As stated in another thread that I started earlier today, I am on prescribed testosterone, but for the last month I’ve been taking alpha pharma. I have stayed with my 200 mg per week dose, but I don’t know if the stuff even is real. It checks out on the Alpha website authentication

I have felt like crap the last few days. Just really tired and unmotivated.


----------



## creekrat (Jul 15, 2021)

If you were running 1400ng/dL at 180mg ew on pharma test than I would probably go back to that dose or maybe even like 150mg.  You just need the minimal amount to get the results you are looking for.  More is not always better.  I would recommend getting off of any UGL and back on pharma grade until you get everything dialed in.

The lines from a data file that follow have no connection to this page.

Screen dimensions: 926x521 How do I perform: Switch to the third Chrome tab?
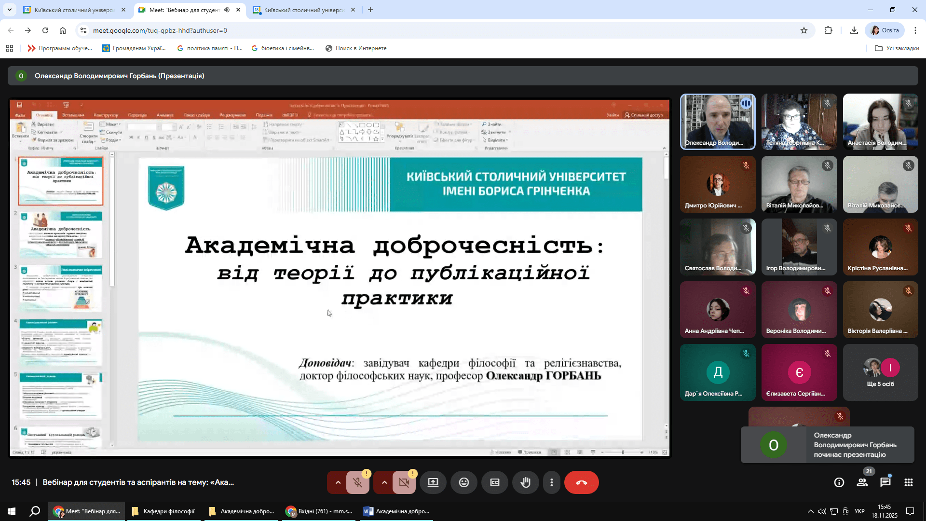point(304,10)
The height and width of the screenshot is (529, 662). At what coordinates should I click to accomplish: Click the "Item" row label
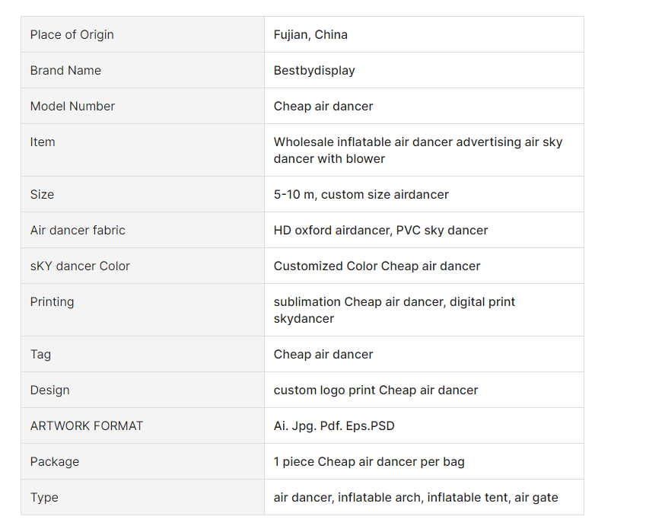(x=43, y=142)
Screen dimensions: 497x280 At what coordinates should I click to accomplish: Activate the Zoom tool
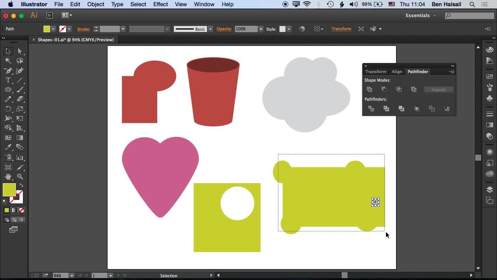pyautogui.click(x=20, y=176)
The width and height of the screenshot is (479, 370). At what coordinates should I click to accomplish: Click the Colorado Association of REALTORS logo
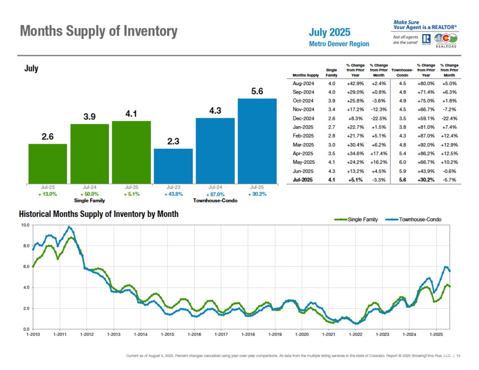pos(446,41)
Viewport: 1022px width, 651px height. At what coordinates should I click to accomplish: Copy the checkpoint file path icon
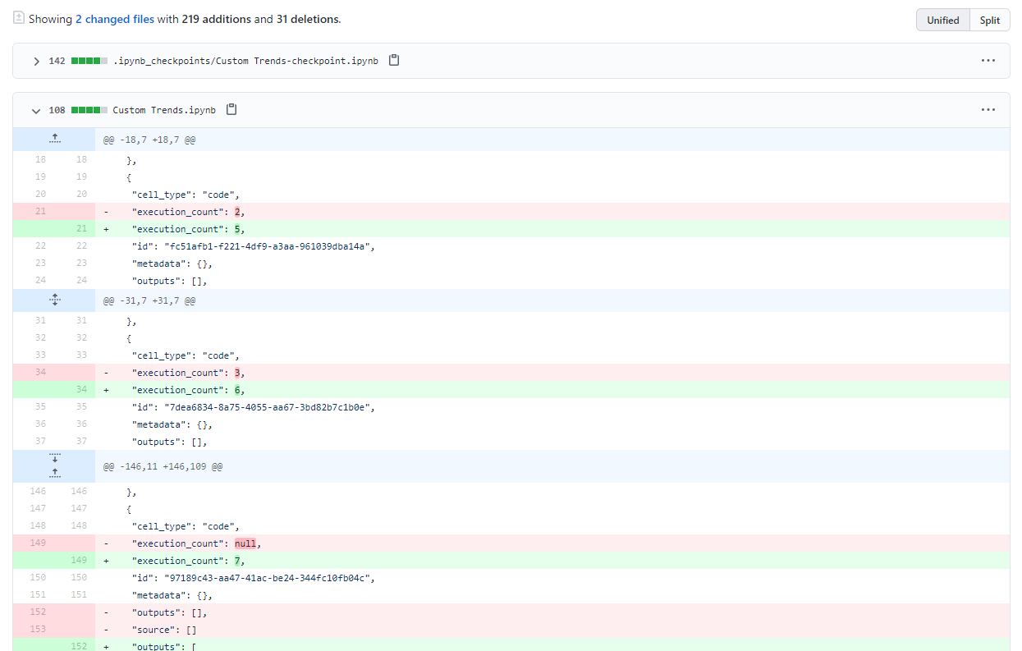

You need to look closely at what is different now from when you felt your best.  If you can't really tell then do a reset and go back to square one.


----------



## Jonjon (Jul 15, 2021)

creekrat said:


> If you were running 1400ng/dL at 180mg ew on pharma test than I would probably go back to that dose or maybe even like 150mg.  You just need the minimal amount to get the results you are looking for.  More is not always better.  I would recommend getting off of any UGL and back on pharma grade until you get everything dialed in.
> 
> You need to look closely at what is different now from when you felt your best.  If you can't really tell then do a reset and go back to square one.


I think it was just a honeymoon phase. I’ve read on trt groups where a lot of guys have similar experience 8-12 weeks after starting trt.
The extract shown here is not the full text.